O Sudão do Sul e suas intermináveis guerras civis

segunda-feira, janeiro 6, 2014

Salva Kiir, presidente | IKMR

Presidente sul-sudanês, Salva Kiir, durante uma conferência em Juba, onde ele fala sobre estar pronto para negociações com rival. Foto: GORAN TOMASEVIC/REUTERS

Com pouco mais de dois anos de existência, o Sudão do Sul já sofre de alguns dos “males” que imperam no continente há décadas: traições, golpes de Estado, tensão étnica e a iminência de uma guerra civil.

Em meados de dezembro passado, o mundo ouviu Salva Kiir, o presidente do país mais jovem do mundo, dizer que golpistas tentaram tomar o poder e assumir o governo, mas falharam. O golpe de Estado, segundo o presidente , teria sido articulado pelo seu antigo vice, Riek Machar, no que seria uma continuidade da tensão política que o país africano vive há meses, desde quando o presidente dispensou  todo o seu gabinete, incluindo Machar, como uma manobra para expurgar seus rivais políticos.
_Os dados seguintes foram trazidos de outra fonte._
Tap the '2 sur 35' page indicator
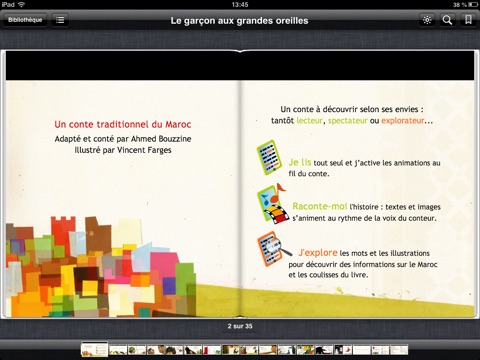 240,326
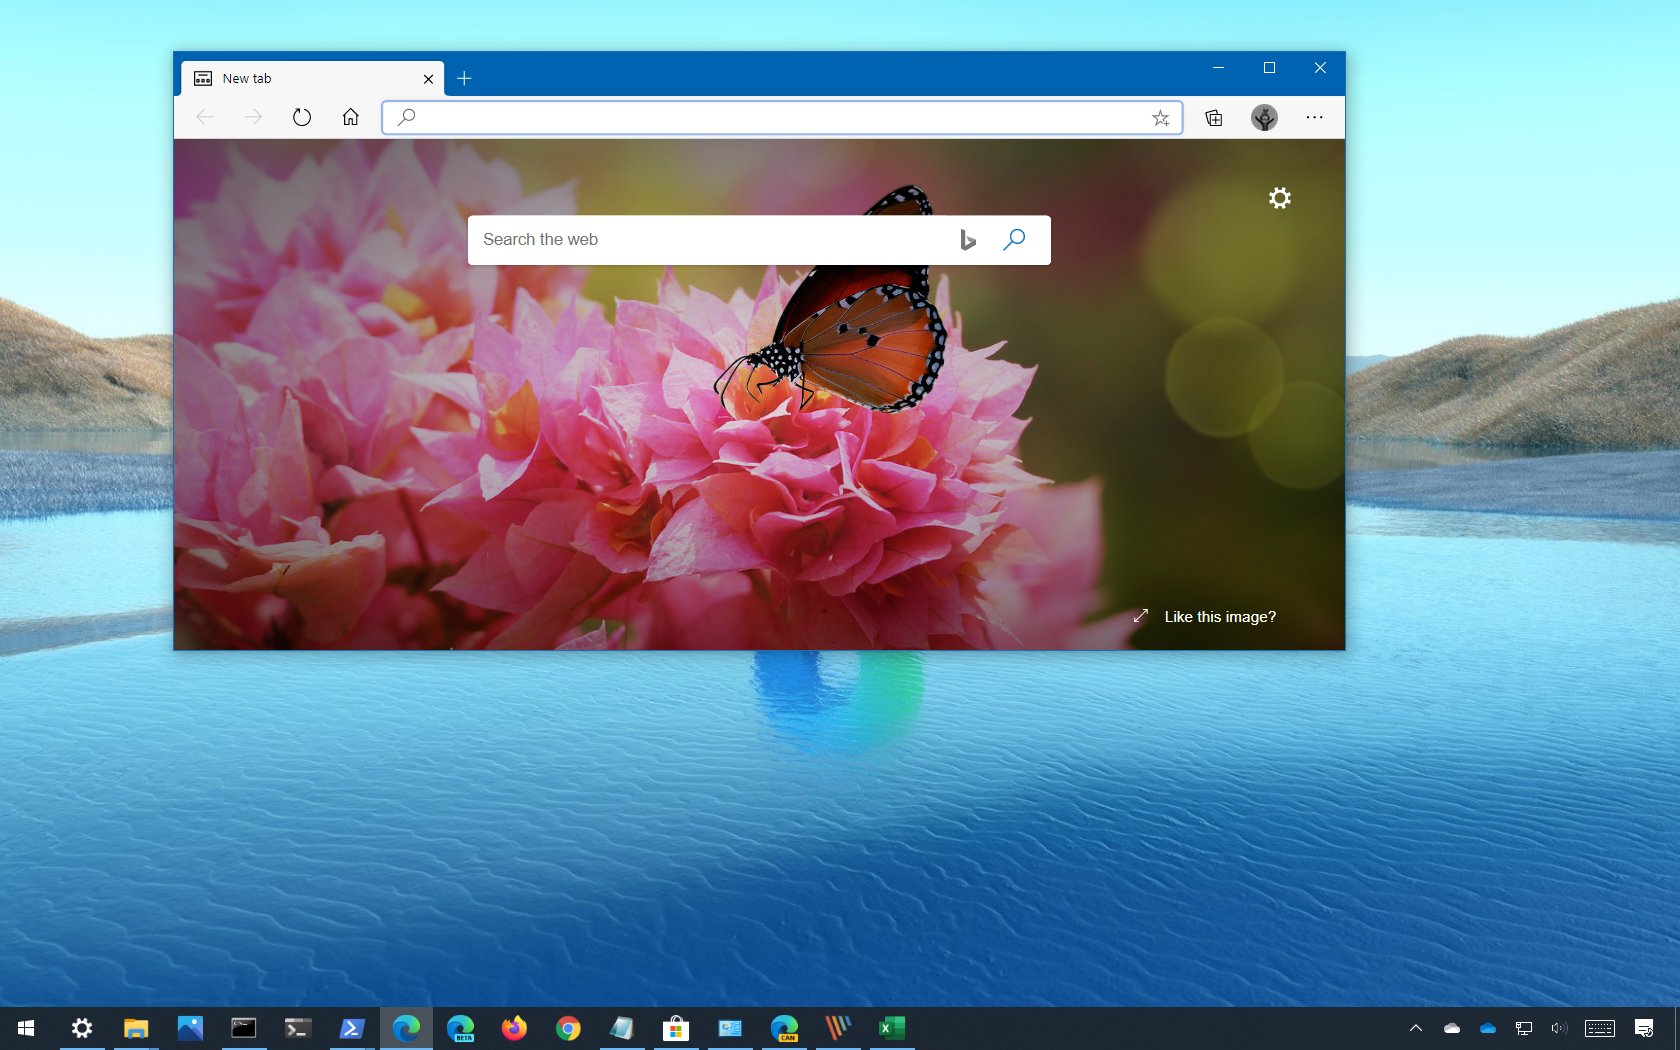Click the Bing logo in the search box
The height and width of the screenshot is (1050, 1680).
(x=967, y=239)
Agora, semanas depois, o Sudão do Sul se encontra em uma posição na qual pode reviver mais um conflito sangrento após sua independência do Sudão – em julho de 2011 – naquela que foi a mais longa guerra civil da África.

Velhos inimigos, novos aliados… e vice-versa

Lembrando uma das mais velhas máximas da polític, na qual os aliados de hoje podem ser os inimigos de amanhã, os principais personagens do cenário do Sudão do Sul traduzem quase que ao pé da letra tal frase. O presidente Kiir e seu ex-vice Machar lutaram lado a lado por anos contra o governo do Sudão, comandado por Omar Hassan al-Bashir. Hoje, Machar é o inimigo do povo sul-sudanês e ele, al-Bashir, é o maior interessado na paz do país vizinho. Não exatamente por motivos humanistas – visto o histórico  de al-Bashir – e sim pelo temor que o conflito interrompa o fluxo do petróleo que corre do Sudão do Sul para as refinarias ao norte, no Sudão.
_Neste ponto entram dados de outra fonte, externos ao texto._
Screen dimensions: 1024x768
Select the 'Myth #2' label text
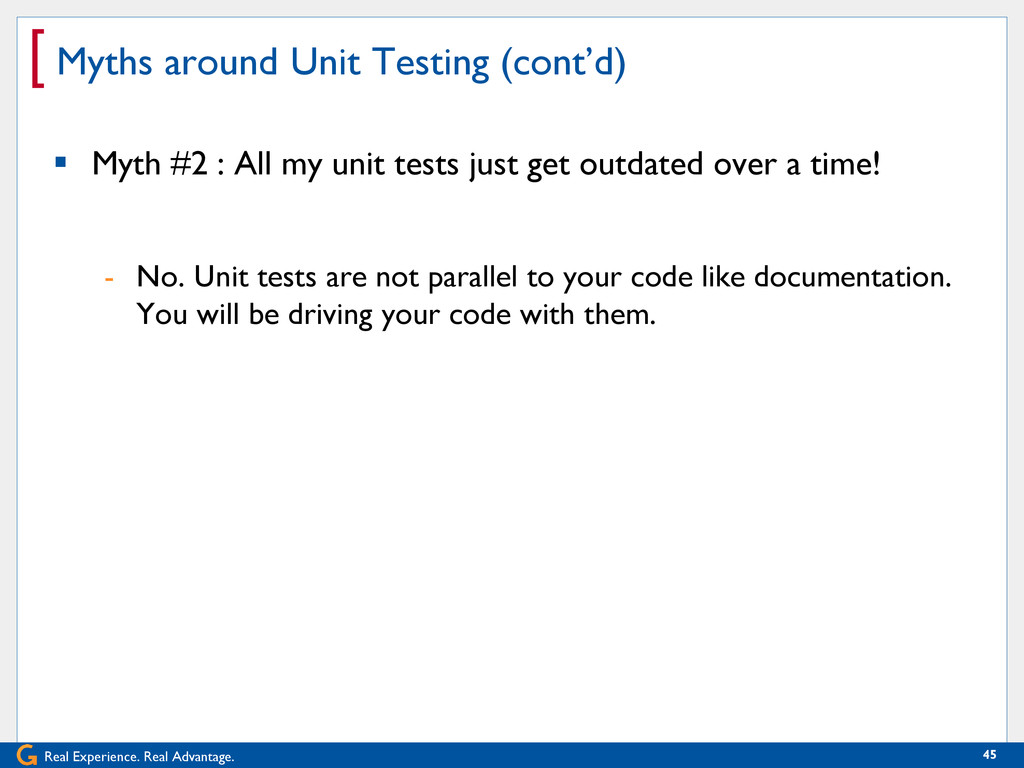tap(150, 165)
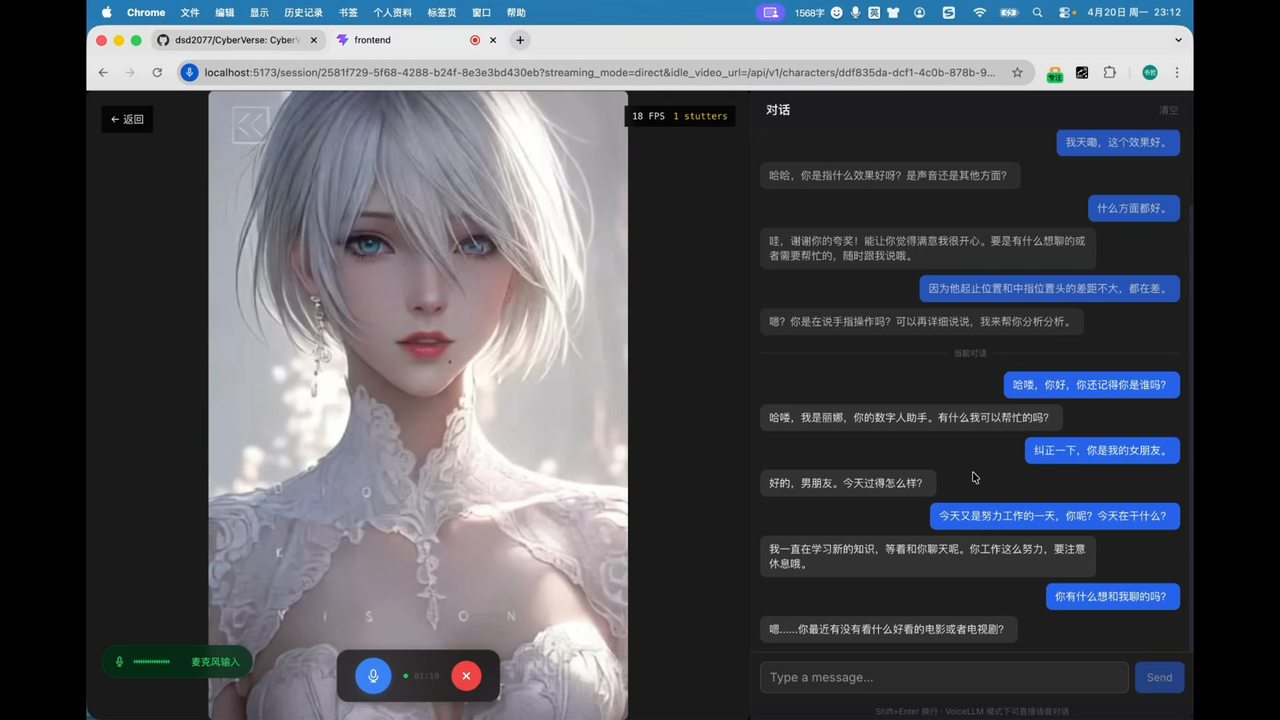Open macOS Spotlight search icon

[1037, 13]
Nessa segunda-feira, Omar al-Bashir desembarcou  em Juba, capital do Sudão do Sul, para discutir a crise e retomar as recentes conversações de paz que falharam, intermediadas pelo primeiro-ministro da Etiópia, Hailemariam Desalegn. Os presidentes Uhuru Kenyatta e Yoweri Museveni, respectivamente do Quênia e de Uganda, já haviam visitado a capital com o objetivo de trabalhar para o fim dos confrontos. Tal envolvimento deixa claro que os problemas internos do país viraram prioridade na agenda regional.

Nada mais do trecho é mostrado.